>> Is that new? I thought it always worked like that. My help screen says:
>>    Alt-o   If the currently selected file is a directory,
>>            load that directory on the other panel and moves
>>            the selection to the next file.
>>     
>
> Yes, this has always been the intended behavior.
>
> At some point someone thought this was a bug and changed it to the
> behavior that Anton noticed.
>
> The idea behind Alt-o is that you can quickly browse a directory (and
> the contents of its children) without loosing your state (selected
> files).
>
> This is useful when cleaning a directory for example.   You have tons of
> junk, but you are not quite sure what is in each place, so you Alt-o on
> each one.
>   

I have been meditating on this for a while, and I think I know what bugs 
me about the change. It's that the 'new' behaviour is to *always* browse 
a different directory, even when I don't want it to.

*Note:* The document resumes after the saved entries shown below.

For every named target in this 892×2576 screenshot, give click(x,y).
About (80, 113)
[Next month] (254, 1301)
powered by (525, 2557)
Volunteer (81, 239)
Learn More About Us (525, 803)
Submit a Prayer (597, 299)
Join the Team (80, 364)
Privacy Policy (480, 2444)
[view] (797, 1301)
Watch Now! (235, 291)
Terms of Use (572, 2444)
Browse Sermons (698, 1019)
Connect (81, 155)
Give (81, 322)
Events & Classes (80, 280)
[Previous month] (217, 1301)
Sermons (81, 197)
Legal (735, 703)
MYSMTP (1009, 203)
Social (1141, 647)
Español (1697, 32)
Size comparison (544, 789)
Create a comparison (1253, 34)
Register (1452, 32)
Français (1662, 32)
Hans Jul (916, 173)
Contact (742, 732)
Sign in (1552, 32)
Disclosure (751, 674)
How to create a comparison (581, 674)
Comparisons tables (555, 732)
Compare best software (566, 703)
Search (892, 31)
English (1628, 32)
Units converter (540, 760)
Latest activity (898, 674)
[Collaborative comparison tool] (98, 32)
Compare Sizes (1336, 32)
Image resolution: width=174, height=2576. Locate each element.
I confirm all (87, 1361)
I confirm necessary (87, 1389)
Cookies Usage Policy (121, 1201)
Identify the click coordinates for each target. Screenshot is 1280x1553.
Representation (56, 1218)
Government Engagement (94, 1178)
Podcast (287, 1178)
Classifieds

How about amending the works so that it does this browse thang only when 
the selector bar rests on a directory? Surely I'm not the only one 
wanting to work with two files in the same directory and finding tabbing 
quicker than paging and scrolling back and forth?

Reynir H. Stefánsson ([EMAIL PROTECTED])
-- 
"All hands! All hands! Heave ho! Heave ho! Heave ho! Lash up and stow,
lash up and stow! Wakey, wakey; rise and shine, the morning's fine;
you've had your time and I've had mine! The sun's scorching your
bleedin' eyes out! Beautiful dreamer, lash up and stow! The cooks to
the galley have gone long ago! Show a leg! Show a leg! Make a move!"